Из целого вороха искуснейших стихотворений старого образца, сочиняемых теперь чуть не ежедневно газетными и журнальными сотрудниками, все-таки наиболее выдвинулись религиозно-философские куплеты Вл. С. Соловьева. Хотя стихотворения эти ценились по преимуществу вследствие громкой славы автора на поприще философии, -- но по крайней мере божественный мотив его сюжетов как бы оправдывает применение к нему рифмы. Замечательно, что Соловьев, блистательно вышучивавший декадентов за их стихи, был совершенно таким же декадентом в своей лирике. Многие его пьесы преисполнены весьма темных выражений и могли бы подвергнуться таким же комическим пародиям, какие он сочинял на декадентские стихи. Религия Соловьева была слишком личная, и его религиозная поэзия едва ли войдет в общие гимны человечества. Некоторые строки Соловьева представляют превосходное переложение в рифмы различных философских формул. Мистицизм Соловьева был доктринальный, а не лирический. И в этом отношении, т.е. по своей лирической глубине и прелести, немногие вещи старого поэта Тютчева на философские темы куда выше всего, что написал в рифмах Соловьев. И здесь, следовательно, сказался тот же закон исторической эволюции, которым я теперь занимаюсь. Закон этот может быть выражен в таком общем положении: считая от середины истекшего столетия, внутренняя поэтичность стихотворных произведений обратно пропорциональна их близости к нашему времени, т.е. чем дальше стихотворение от наших дней, тем более шансов найти в нем истинную поэзию.
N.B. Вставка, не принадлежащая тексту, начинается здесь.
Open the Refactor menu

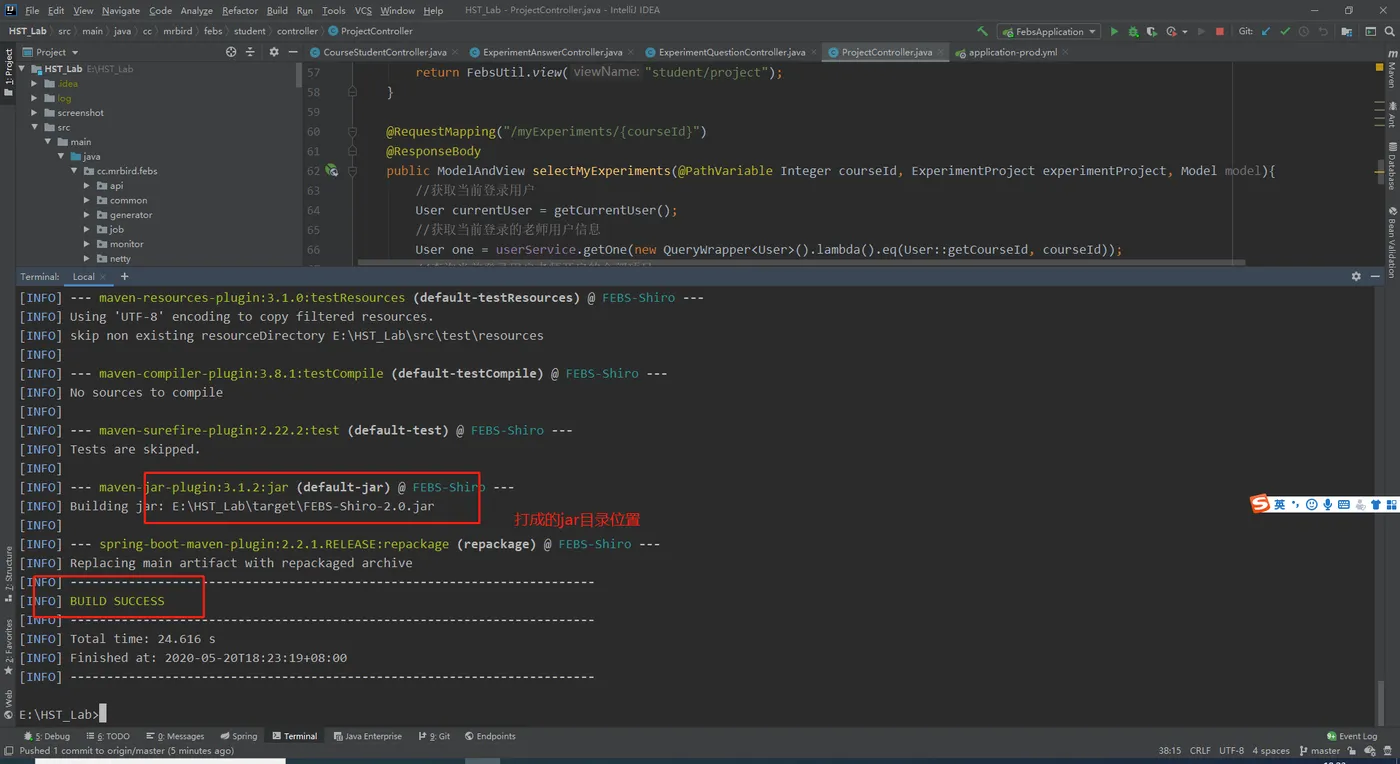point(240,11)
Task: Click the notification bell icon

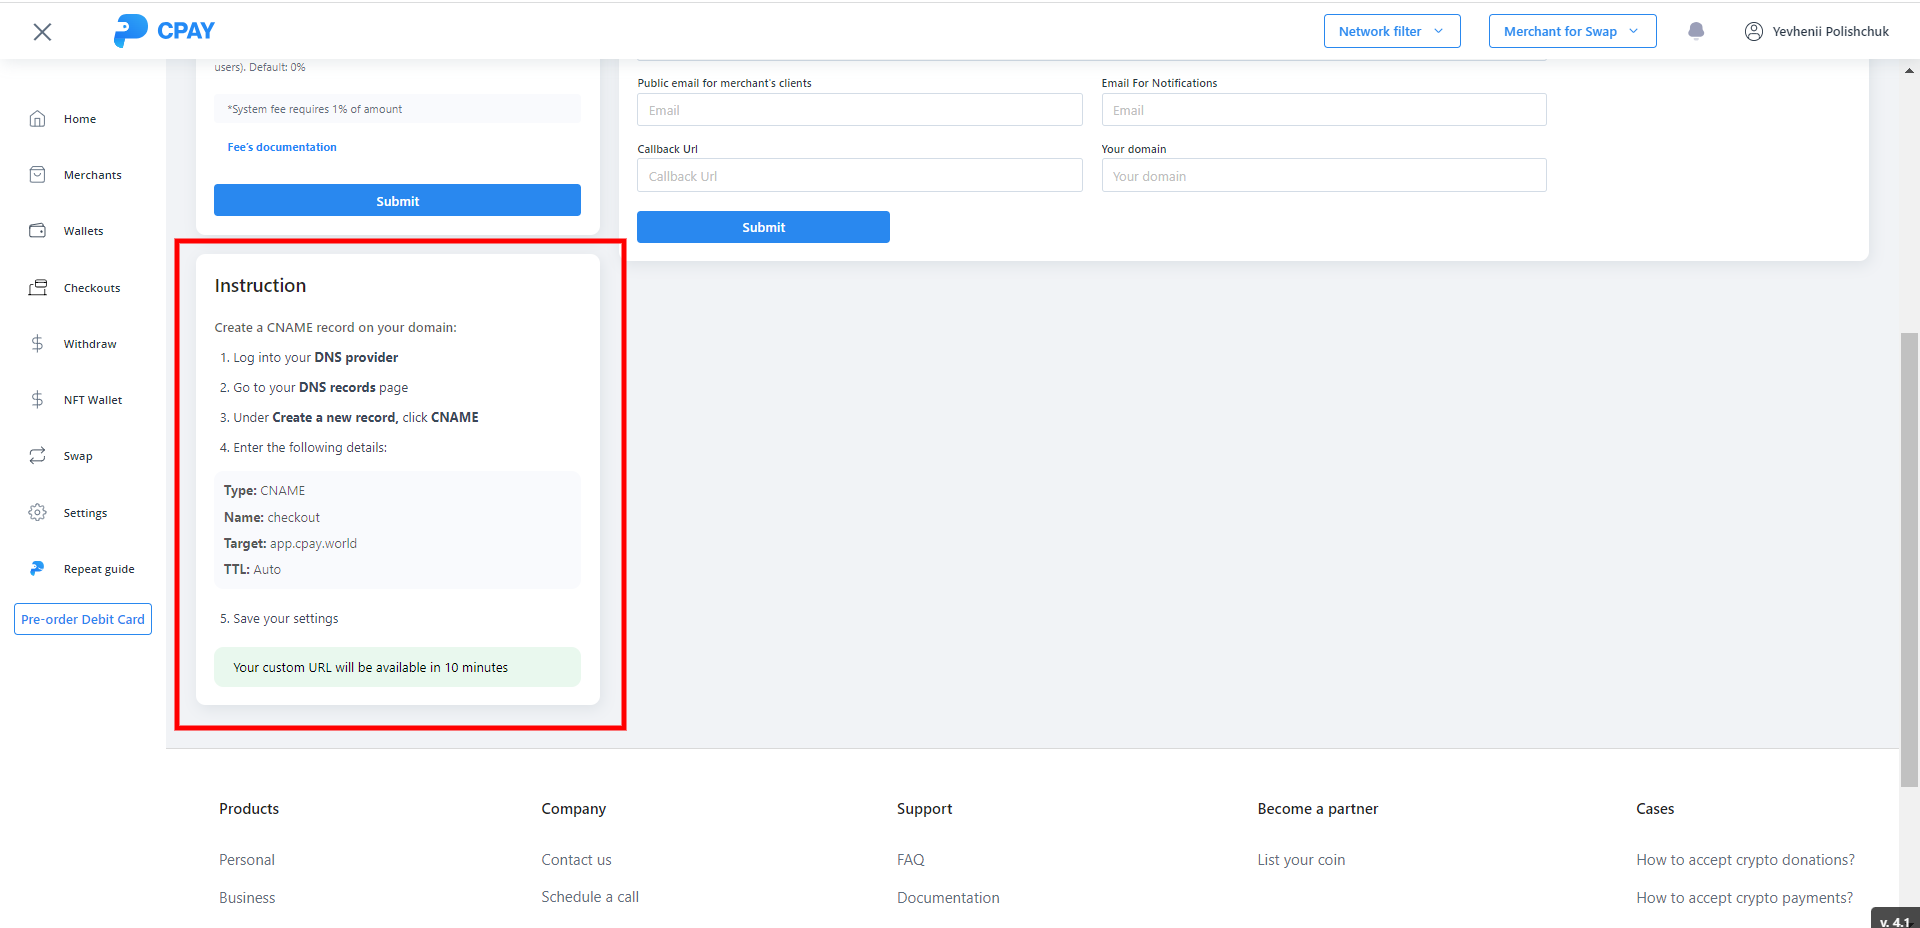Action: (x=1696, y=31)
Сюжеты философско-религиозные все же наиболее влекут к себе выдающихся современных певцов. Но и эти сюжеты плохо уживаются со старыми формами. Например, строфы Минского, составляющие введение в его драме "Альма", так же доктринальны, как стихи Соловьева. Имеют своих поклонников и стихотворения 3. Гиппиус на ту же тему, -- вещи бесспорно талантливые, оригинальные, а иногда и глубокие, но -- скорее, высокомерно умные, нежели поэтические. Космическая лирика весьма искусного версификатора К. Бальмонта еще не определилась. Личность поэта, фанатически преданного своему искусству, и его мягкая натура чрезвычайно симпатичны. А внешний стихотворный талант Бальмонта поистине замечателен. Но едва ли его лирика глубоко западет в чье-либо сердце. Едва ли на подобных стихах могут воскреснуть отжившие формы поэзии.
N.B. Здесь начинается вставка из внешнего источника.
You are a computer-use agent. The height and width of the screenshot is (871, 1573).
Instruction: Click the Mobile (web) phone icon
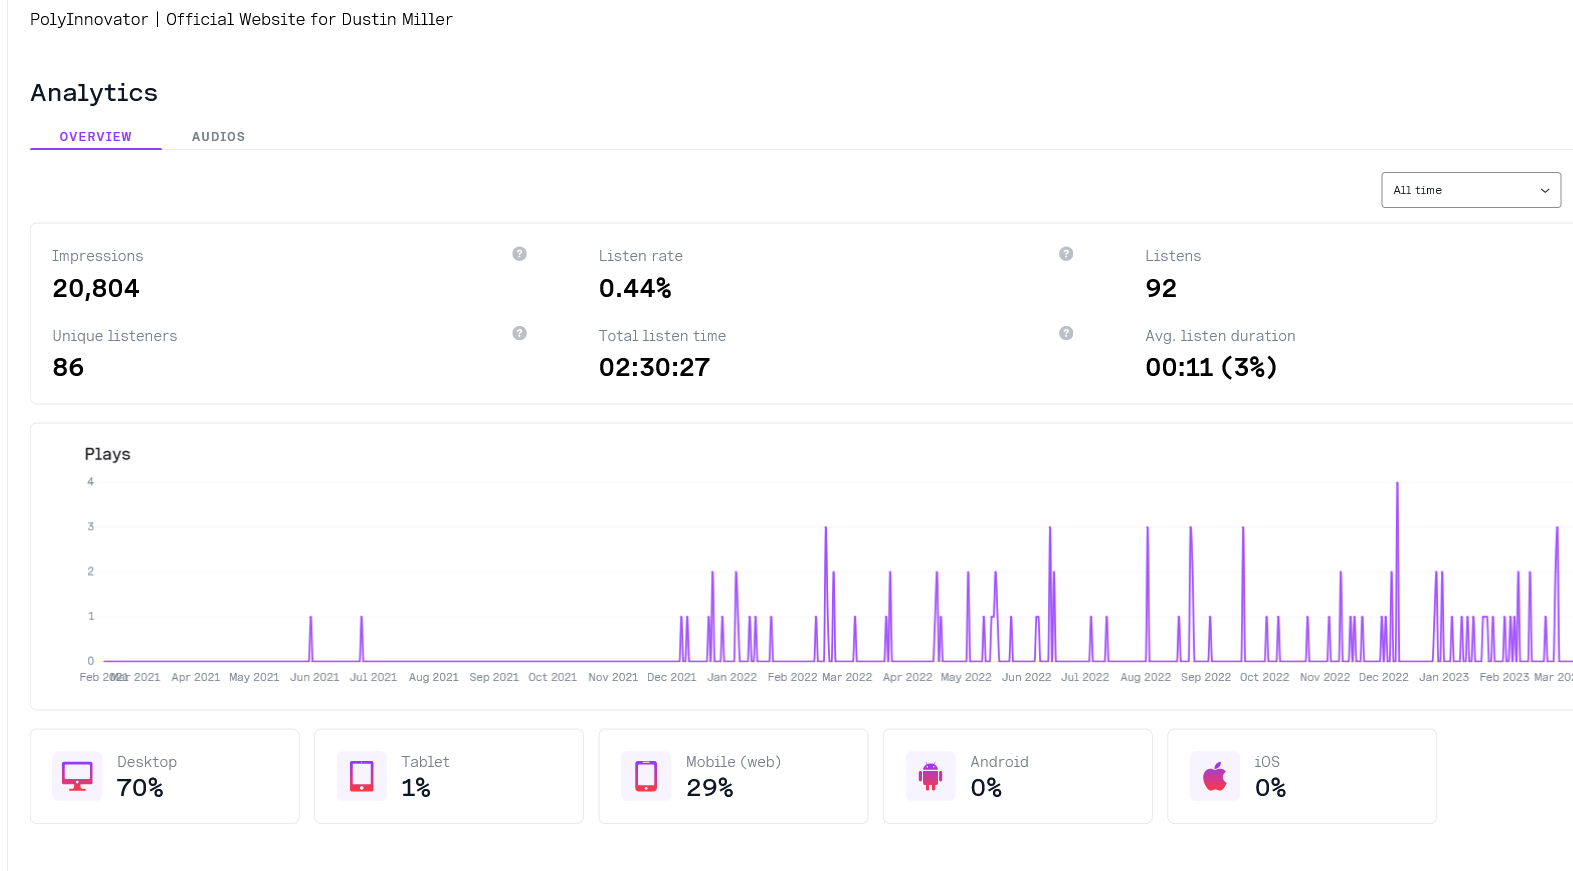tap(646, 776)
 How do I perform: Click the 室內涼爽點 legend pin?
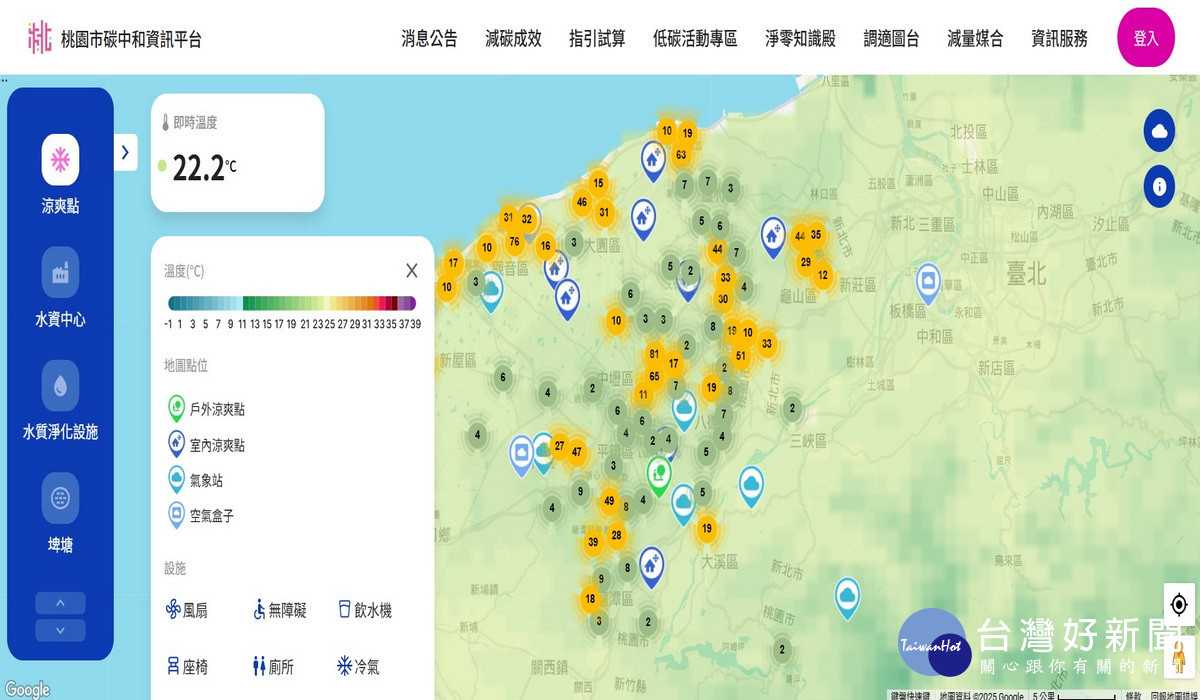[x=176, y=445]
Здесь я незаметным образом подошел к декадентству, т.е. к такой обширной теме, которой следовало бы посвятить особый этюд. Я должен сказать о декадентстве несколько слов для цельности моего очерка. Не буду касаться западного декадентства, которое ведет свое начало от Бодэлера, исходящего, в свою очередь, от Э. Поэ. Это завело бы меня слишком далеко. Ограничусь пределами нашей литературы.
VI
Известно, что романтизм, низведя поэзию с ее прежних напыщенно-высоких сюжетов, приблизил ее к жизни. Было время, когда "Чайльд-Гарольд" и "Онегин" считались унижением поэзии. Но с годами и самый романтизм начал казаться слишком правильною, гладкою, изящною и симметрическою формою творчества для передачи жизни. Явилась потребность выразить, так сказать, микроскопию духа. Понадобилось кое-что замутить в прежних ясных мелодиях. И, собственно, в нашей лирике одним из первых декадентов можно было бы считать Фета. Он первый начал писать стихотворения с самым неопределенным содержанием, почти непонятные, за что в свое время и подвергался немалому вышучиванию. Но, будучи по природе романтиком, Фет, передавая свои настроения, случайные, как грезы, -- еще вполне уживался в законченных формах пленительной музыкальной музыки своих предшественников.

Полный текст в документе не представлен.